Die Unterbrechung des Weges war auch nicht nur ganz kurz und geringfügig. Dies wird angenommen, wenn eine private Verrichtung sozusagen "im Vorbeigehen" erledigt wird, beispielsweise wenn der Versicherte auf seinem Weg von oder zur Arbeit ein Brief einwirft oder an einem am Weg angebrachten Automaten Zigaretten kauft. Der Kläger wollte die Situation klären. Dazu ist er an den Straßenrand gefahren und hat angehalten. Das stellte bei dem vom Kläger gewählten Zurücklegen des versicherten Weges mit dem Pkw keine nur geringfügige Unterbrechung dar, weil damit ein, wenn auch nur vorübergehendes Ausscheiden aus dem fließenden Verkehr verbunden war. Zudem hatte er vor auszusteigen. Die Unterbrechung stellte eine erhebliche Zäsur dar und war nicht mehr von vergleichbar geringem Gewicht wie in den genannten Beispielen.

* [Bereitgestellte Datensätze]
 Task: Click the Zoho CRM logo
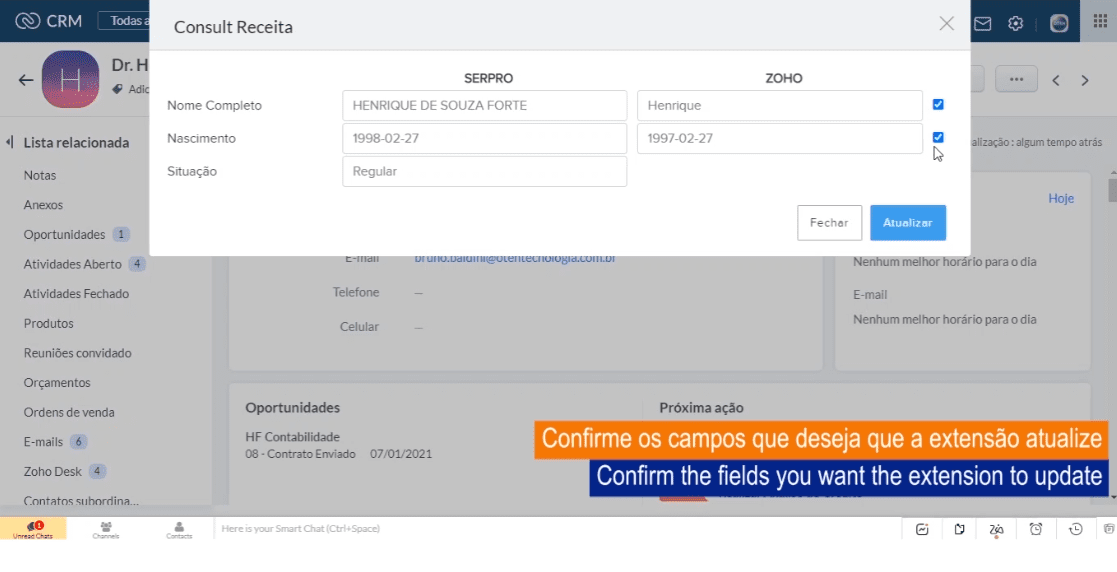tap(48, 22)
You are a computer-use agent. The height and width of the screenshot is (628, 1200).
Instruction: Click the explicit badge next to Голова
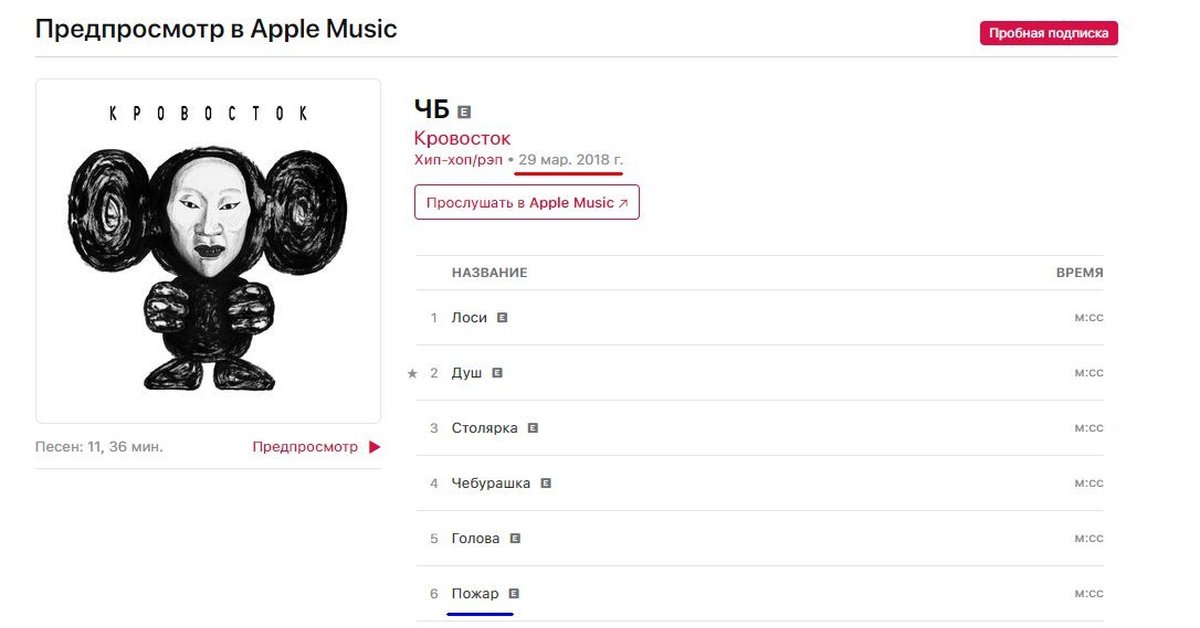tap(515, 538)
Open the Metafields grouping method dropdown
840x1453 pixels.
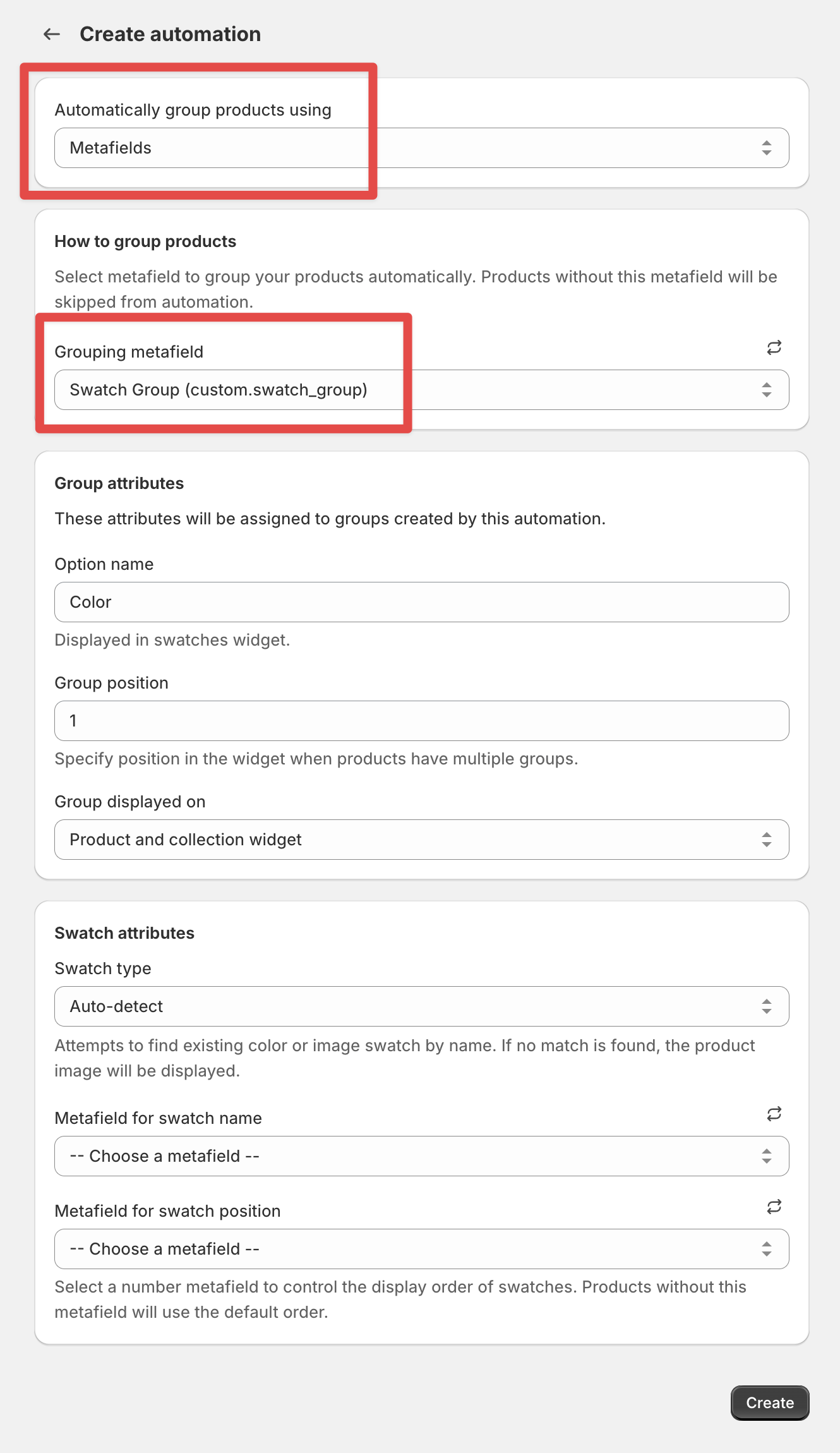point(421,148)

* * *

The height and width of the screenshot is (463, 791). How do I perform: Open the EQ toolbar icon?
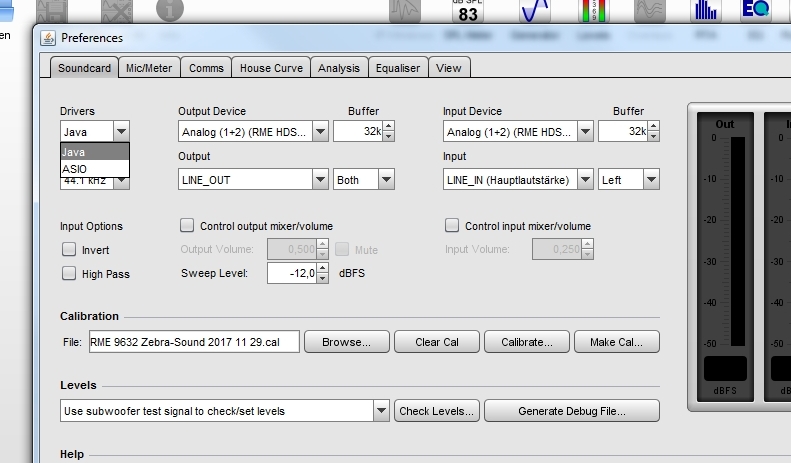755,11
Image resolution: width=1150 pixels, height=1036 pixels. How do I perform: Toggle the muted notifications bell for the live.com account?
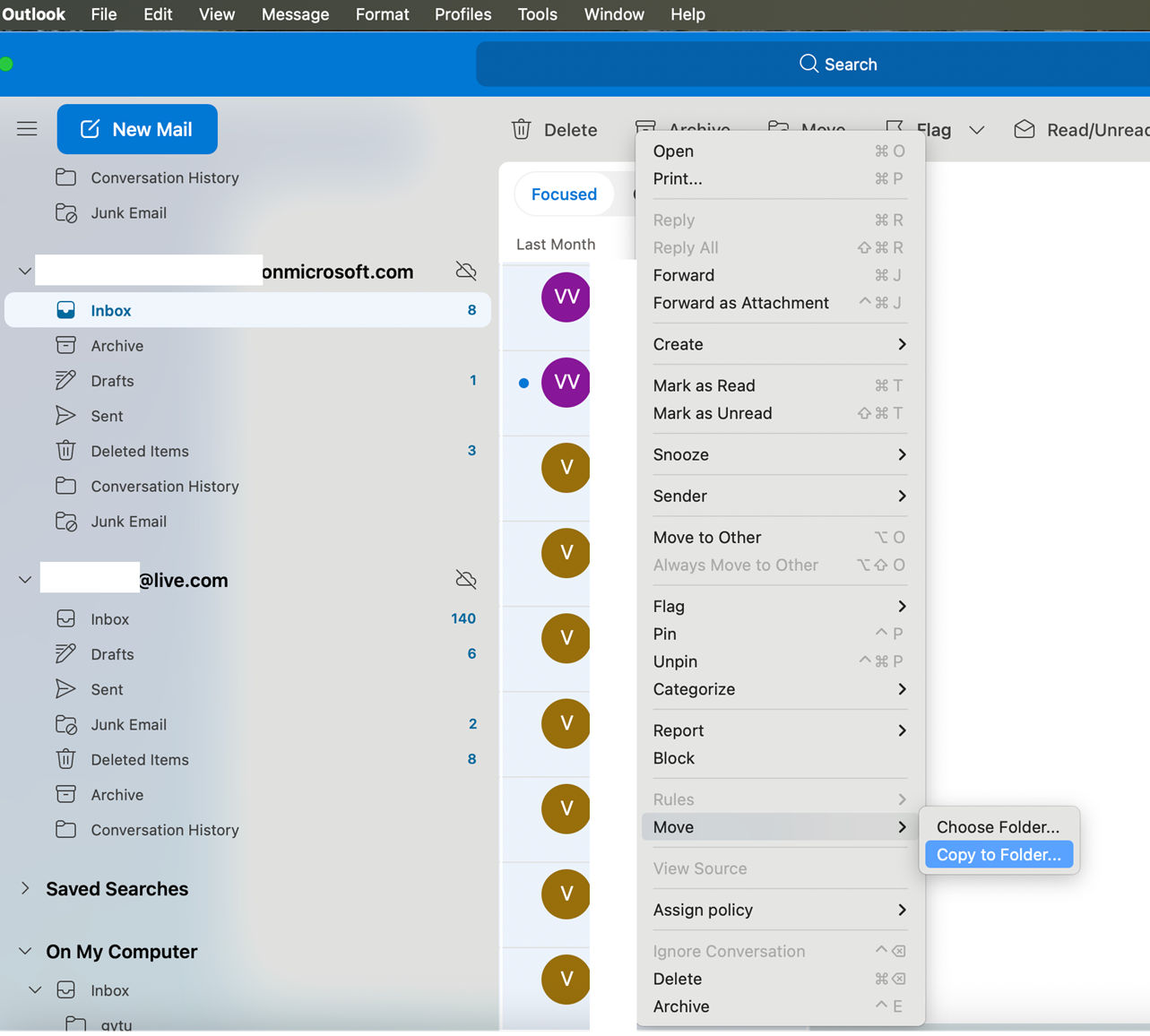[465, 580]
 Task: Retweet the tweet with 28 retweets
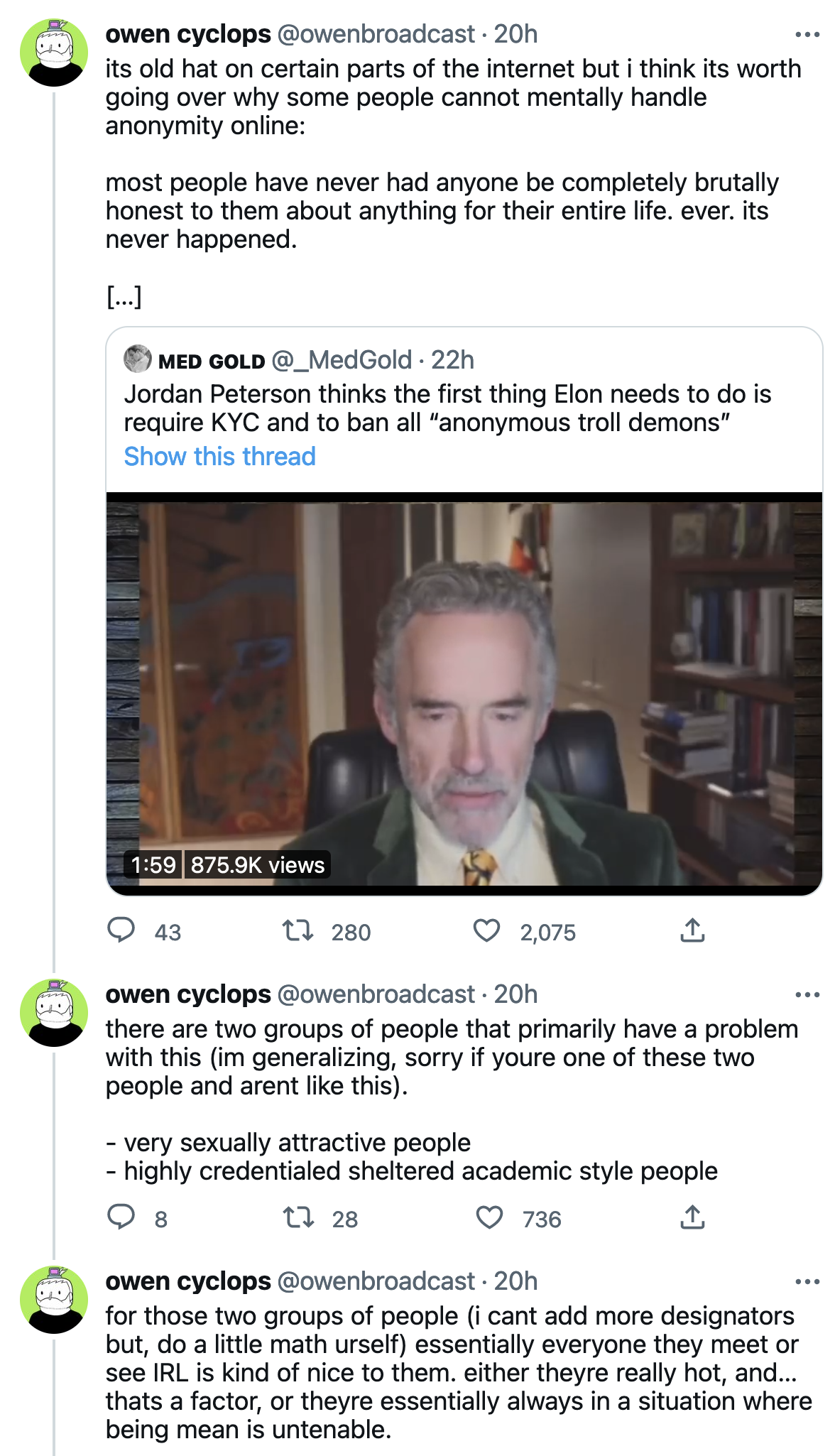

* [Arbeitsanweisungen]
a. Warum war das Anhalten des Klägers am Straßenrand laut dem Textauszug keine nur geringfügige Unterbrechung des Weges?
b. Führe den Textauszug über die Unterbrechung des versicherten Weges im Anschluss an seinen letzten Satz weiter.

* [Ergebnisse in Reihenfolge]
a. Weil damit ein, wenn auch nur vorübergehendes, Ausscheiden aus dem fließenden Verkehr verbunden war.

b.
Ein Versicherungsschutz ist auch nicht zu bejahen im Hinblick auf Rechtsklarheit und Verwaltungspraktikabilität. Aus diesen Gründen herrschte früher die Auffassung, dass bei einer relevanten Unterbrechung der öffentliche Verkehrsraum verlassen werden muss (vgl. noch BSG, Urteil vom 30. August 1979, 8a RU 96/78). Diese Auffassung hat mit einer Begründung, die auch das Gericht für überzeugend hält (Abgrenzungsprobleme und Wertungswidersprüche), das BSG inzwischen aufgegeben (BSG, Urteil vom 9. Dezember 2003, B 2 U 23/03 R). Daher muss eine solch deutliche Lösung vom Weg nicht erfolgen, um eine nicht mehr versicherte Unterbrechung anzunehmen. Maßgeblich und auch ausreichend ist vielmehr, wie oben bereits erläutert, dass die eigenwirtschaftliche Handlungstendenz ersichtlich wird. Dies erfordert aber beim Zurücklegen des Weges mit einem Pkw nicht unbedingt, dass der Versicherte aus diesem aussteigt (so o.g. Urteil des BSG vom 9. Dezember 2003). Entscheidend ist ja, dass eine Zäsur deutlich wird. Das kann aber auch an anderen objektiven Umständen mit der gleichen Deutlichkeit festgemacht werden. So am Ausscheiden aus dem fließenden Verkehr, wie es der Kläger getan hat. Mit dem Anhalten am Fahrbahnrand ist ein Schritt getan, der es für einen außenstehenden Betrachter ersichtlich werden lässt, dass der Betreffende – aus welchem Grund auch immer – offenbar im Moment seinen Weg nicht mehr fortsetzen will.
Somit war der Weg im Zeitpunkt des Unfallereignisses unterbrochen und der Kläger nicht mehr versichert.
Daher war die Klage abzuweisen.
Die Kostenentscheidung beruht auf den §§ 183, 193 des Sozialgerichtsgesetzes.